Ce n'est pas trop grave dans la mesure où l'auteur a bénéficié pour son livre d'une couverture exceptionnelle et apparemment méritée, tant les éloges sont nombreux et les critiques rares et jamais acerbes. Je n'ose penser que ce quasi unanimisme puisse être dû au corporatisme des journalistes et à la solidarité agissante des médias pour l'un des leurs au demeurant respecté.

Donc, comme Jacques Julliard s'est beaucoup exprimé sur son ouvrage, il n'est pas impudent de se servir de ses réflexions et de ses commentaires pour modestement se glisser dans le débat entre la droite et la gauche. Sans prétendre apporter autre chose qu'une mince pierre à l'édifice historique et politique élaboré par Julliard.

La gauche existe. Et la droite. Il n'est pas vain de le rappeler puisqu'il a été de bon ton, durant quelques années, en même temps que la politique perdait du crédit, de soutenir que ces deux visions n'en faisaient qu'une et qu'un vaste champ indifférencié s'ouvrait devant les responsables publics de tous bords.

La droite et la gauche ont chacune leurs symboles, leurs convictions, leurs préjugés, leur intolérance.

Alain n'avait pas tort de dire de droite, forcément, un citoyen niant leurs différences. Comme si le refus de donner sa place à l'idéologie et à la conception sociale vous qualifiait immédiatement de conservateur. Peut-être, en effet, le pragmatisme, avec un refus obstiné de théoriser, est-il une caractéristique de la droite ? Celle-ci manifeste assez volontiers une répugnance devant le concept et préfère s'en tenir à l'opératoire. Elle serait efficace quand la gauche serait rêveuse, en quelque sorte lunaire. Là où l'une empoignerait le réel, l'autre l'observerait en se demandant quoi faire. De lui et sur lui.

Une telle approche est caricaturale. Pourtant, le lien avec la réalité est un marqueur fort pour l'identité de la droite et de la gauche. Il semble qu'à force d'avoir lu ou entendu ces banalités, on a fini par oublier qu'elles étaient pertinentes pour chercher, ailleurs, d'improbables antagonismes.

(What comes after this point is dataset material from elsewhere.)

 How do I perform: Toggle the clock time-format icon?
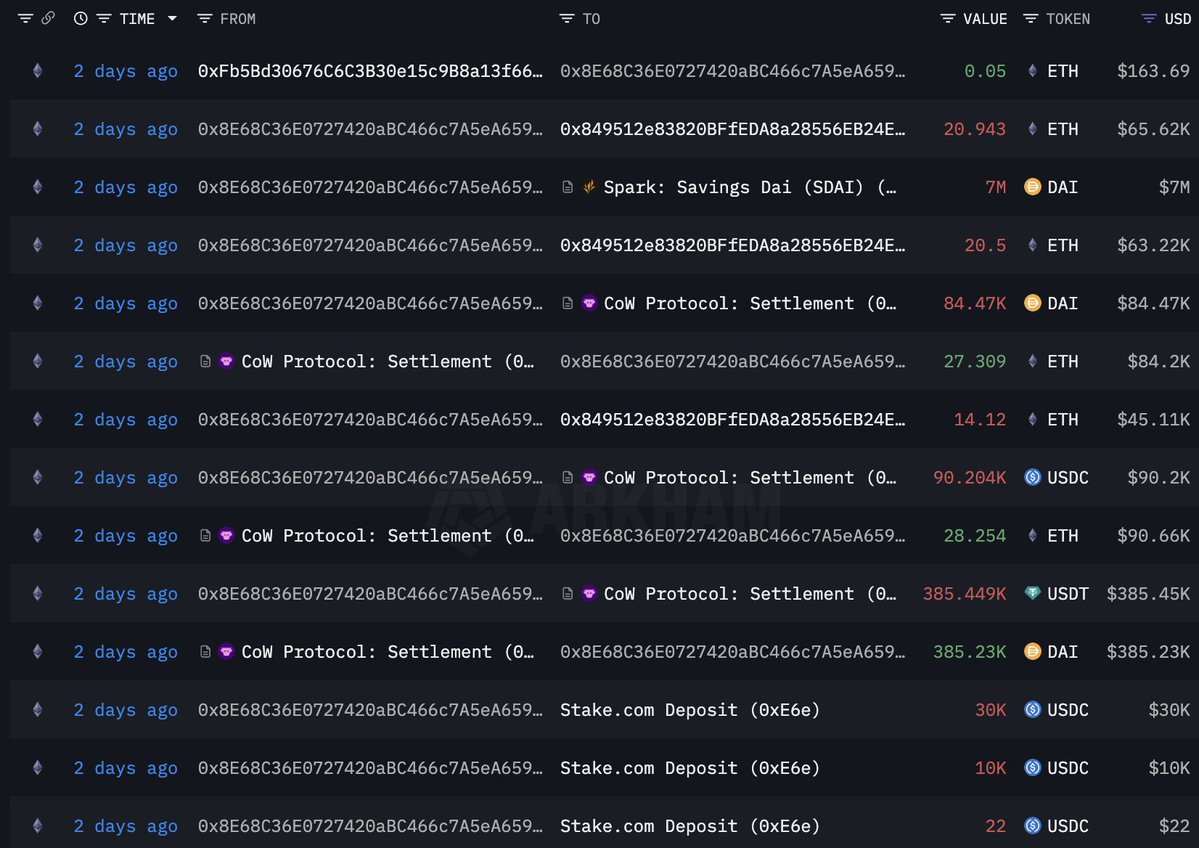(80, 19)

La droite écoute tellement le réel, elle a tellement l'esprit et l'énergie sur lui qu'elle est quasiment absorbée par sa puissance, sa plénitude, la force inerte de son existence. Ne sachant mettre aucune distance entre lui et elle, si fière d'un réalisme qui se dégrade trop souvent en aveuglement, elle avance dans le maquis des choses et de la société sans voir. Elle ne cesse de se cogner quand il conviendrait certes de tenir, de soupeser mais aussi de prendre de la hauteur. Pour la droite, la réalité est une prison. Elle s'y enferme avec bonheur car sa démarche toute d'empirisme trouve, dans cette autarcie murée, mille justifications pour ne pas s'encombrer de valeurs, de principes et de lumières.

Pour la gauche au contraire, le réel est un repoussoir. Ce sur quoi se brisent les illusions, les rêves et les espérances. Elle préfère garder au chaud celles-ci plutôt qu'accueillir la dure loi de l'étant, de l'existant. La réalité, dont elle traite si volontiers, parce que misérable, elle nourrit les discours et attendrit les coeurs, n'est jamais la bienvenue. L'humanisme de la gauche mérite moins alors d'être félicité que blâmé puisqu'il se fonde sur un oubli: le monde est passé à la trappe.

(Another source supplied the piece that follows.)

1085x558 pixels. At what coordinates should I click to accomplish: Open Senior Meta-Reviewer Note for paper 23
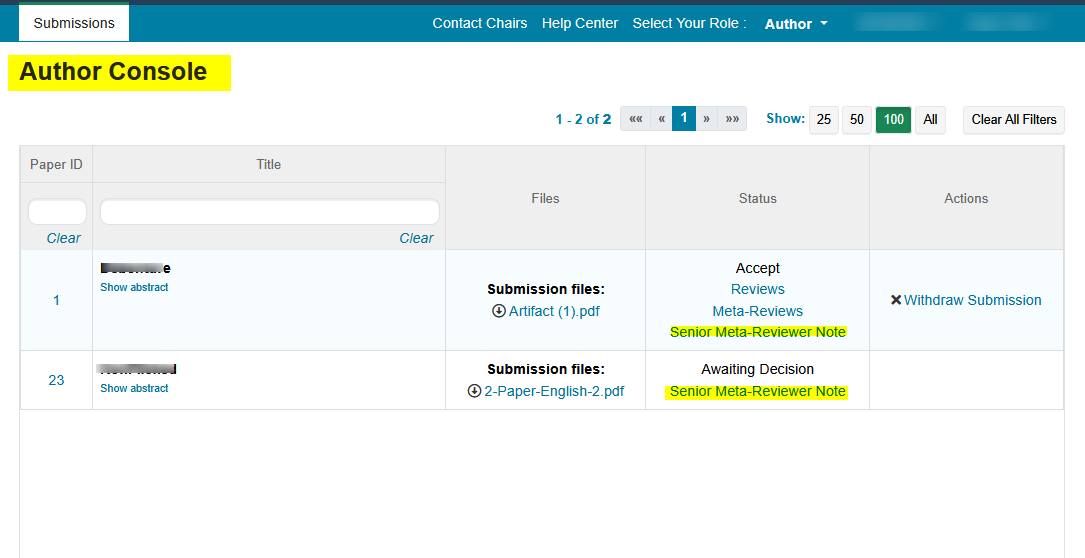click(757, 391)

Droite et gauche, conscientes de leur faiblesse, s'agitent et tentent de donner le change : la première s'essaie à la vertu et à l'idéal et la seconde aux responsabilités et à la lucidité. Mais le hiatus demeure énorme entre la fatalité de leur être et leurs efforts pour se muer en d'inconcevables entités. Profondément, elles s'aiment comme elles sont, pétrie de glaise pour l'une et d'imagination pour l'autre, et elles n'ignorent pas que les citoyens, presque également partagés, aspirent à une droite encore plus entêtée dans le réalisme et à une gauche de plus en plus ancrée dans les songes.

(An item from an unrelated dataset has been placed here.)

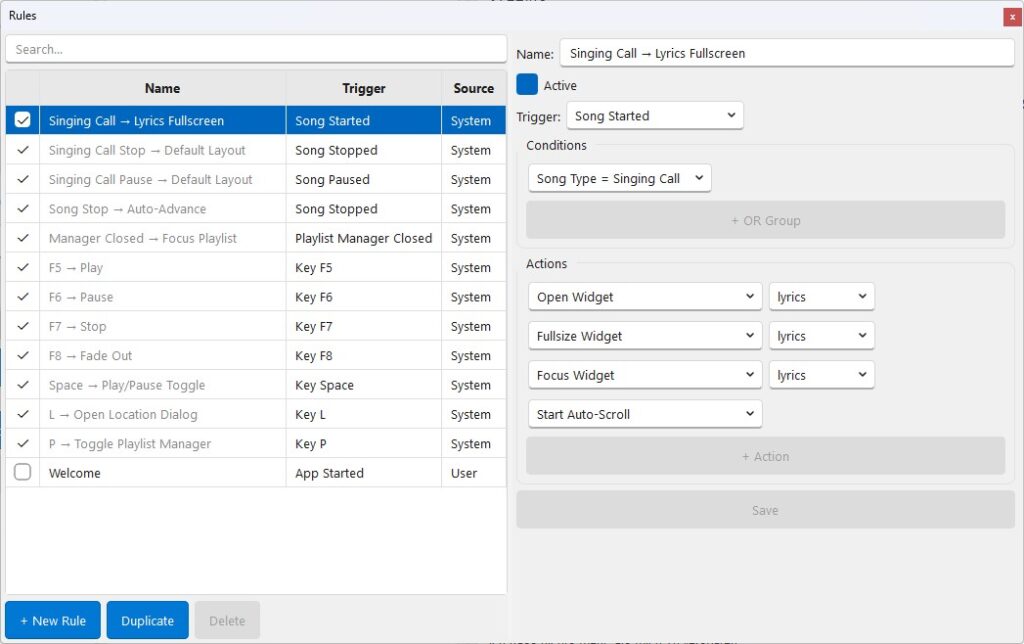Toggle the Active checkbox
The image size is (1024, 644).
527,85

Comme la droite ne peut pas vraiment considérer le réel puisqu'elle est plongée dedans, ce dernier dispose forcément d'une légitimité, d'une validité et d'une opacité qui ne permettent pas autre chose qu'une politique sans états d'âme et sans émotion. Le réel n'est pas injuste, il est. Le bouleverser serait, dans le même mouvement, ruiner le monde de la droite qui a partie liée avec lui. Pas seulement avec ses privilèges mais avec l'évidence de sa pesanteur qui bouche toutes les issues d'air.

Jacques Julliard, déclarant que "si la gauche renonce au social, elle court au suicide" (Le Figaro), met l'accent sur le fait qu'éloignée de la réalité parce que celle-ci est un brise-coeur, la gauche est naturellement, inéluctablement portée à prétendre non pas régir ce qui est mais à le subvertir par principe. Certes nous n'en sommes plus, avec les socialistes français, à une volonté acharnée de rupture et de révolution mais aussi peu compatibles que soient François Hollande et Jean-Luc Mélenchon, il y a tout de même, chez les deux, la certitude que le monde comme il se montre ne va pas.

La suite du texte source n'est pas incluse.